A person’s style is one of their most valuable assets. It gives them a unique identity, makes them memorable, and lets the world know what they stand for. However, many people underestimate the importance of their style and tend to leave it up to chance or simply don’t think about it at all. This is a huge mistake because having a well-defined personal style can have a major impact on your life, both professionally and socially.

Defining your style isn’t easy but it can be done in several ways. A good place to start is by doing a closet clean out and reevaluating the items that you have in your wardrobe. This will help you to see if there are any patterns or trends that you can identify. Once you’ve made this list you can then reevaluate your shopping habits and only purchase items that you know will work well with the other pieces in your wardrobe.

You can also take a more hands on approach by creating a scrapbook or pin board to illustrate your style personality.
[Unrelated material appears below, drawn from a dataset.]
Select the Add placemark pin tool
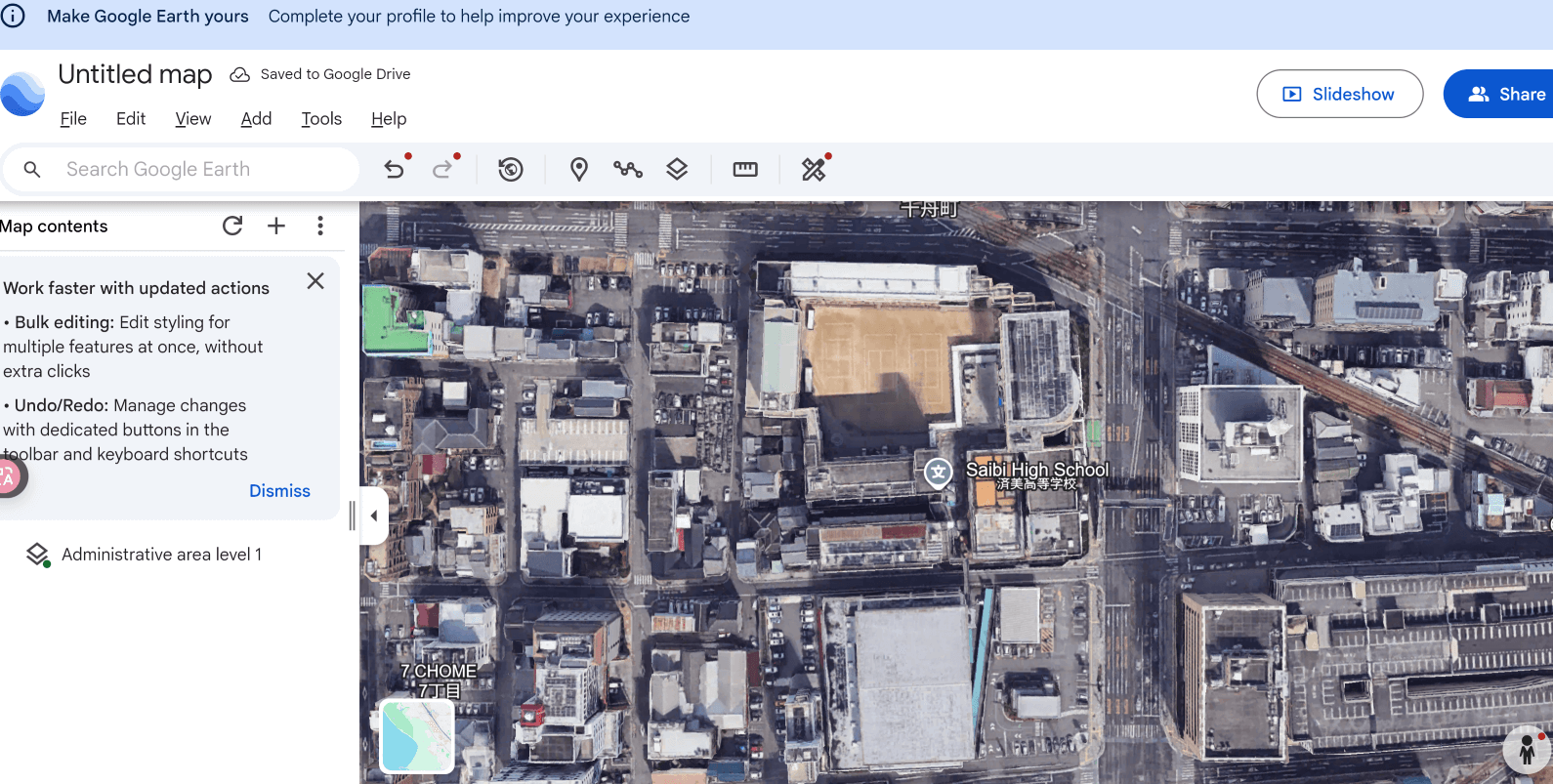This screenshot has height=784, width=1553. pos(579,170)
This is a great way to get creative and it also helps you to really pin down your specific style, so you can refer to it when making decisions about what to wear. Pinterest is a great web based tool to facilitate this, or you can take a more traditional approach by cutting out magazine images and putting them in a book. You can then display the book in your room or on the back of your wardrobe door so that you always have your style personality goals at hand.

Another thing to consider when defining your style is tone. Tone is the mood or feeling that you are evoking in your writing and can make a big difference in how readers interpret it. For example, if you are writing an essay on a controversial topic and you are passionately disagreeing with the other side of the argument, your tone will likely come across as angry.
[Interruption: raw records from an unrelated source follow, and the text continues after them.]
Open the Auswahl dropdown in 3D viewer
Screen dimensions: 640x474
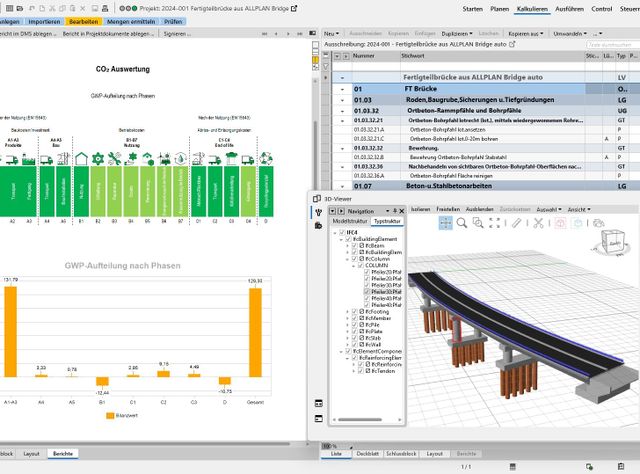click(549, 209)
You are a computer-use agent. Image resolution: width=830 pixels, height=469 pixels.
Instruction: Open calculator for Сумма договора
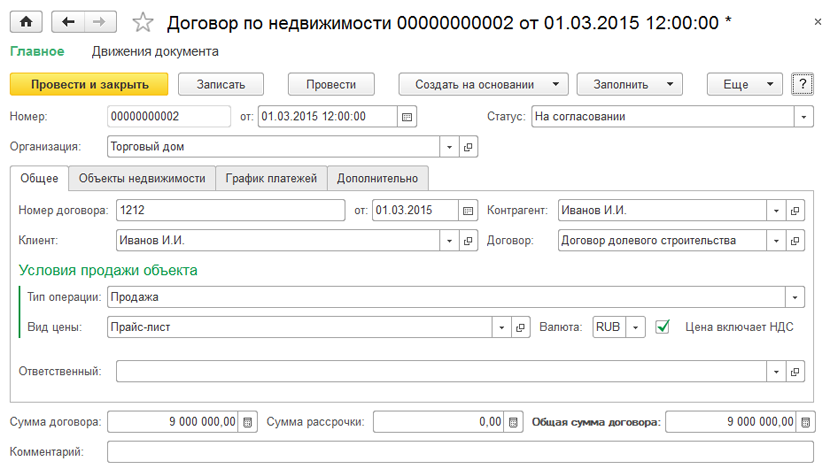(248, 422)
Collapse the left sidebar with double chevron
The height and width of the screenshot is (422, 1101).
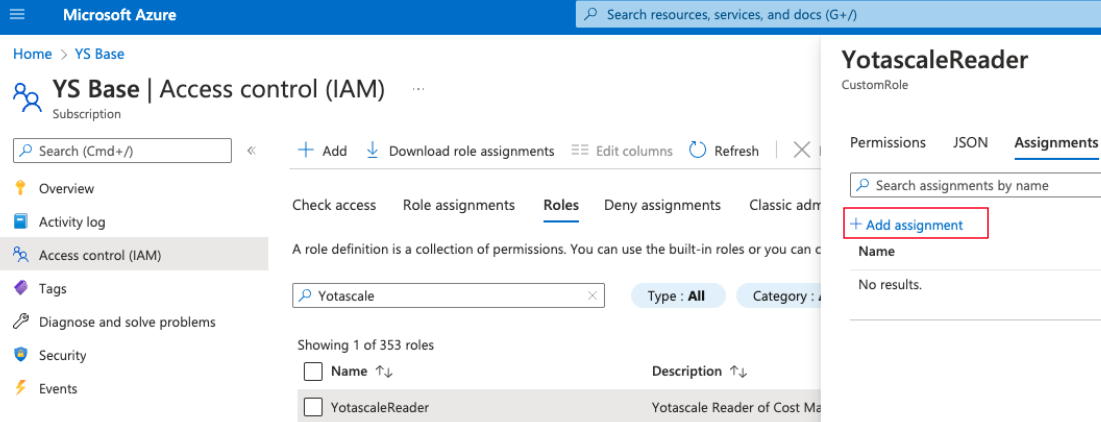(x=251, y=150)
Word choice and figurative language are also important components of style, as they can help to set the tone for the overall piece and the emotions that it evokes. For example, if you are writing about a tragedy that happened to someone close to you, the way in which you describe the event can affect how your reader perceives it.
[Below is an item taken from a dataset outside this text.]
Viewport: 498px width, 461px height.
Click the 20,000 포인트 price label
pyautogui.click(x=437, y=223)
Punctuation is also a part of style, as it can affect how your reader understands the piece. For example, if you are writing poetry about the death of someone close to you, using dashes at the end of your lines can give the impression that the person is being interrupted and highlighting their mortality.

The role that style plays in literature is significant and often goes unnoticed by the reader, but it is what sets pieces of fiction apart from each other. Without style, it would be impossible for works of fiction to have the same voice or meaning and it is what makes them memorable.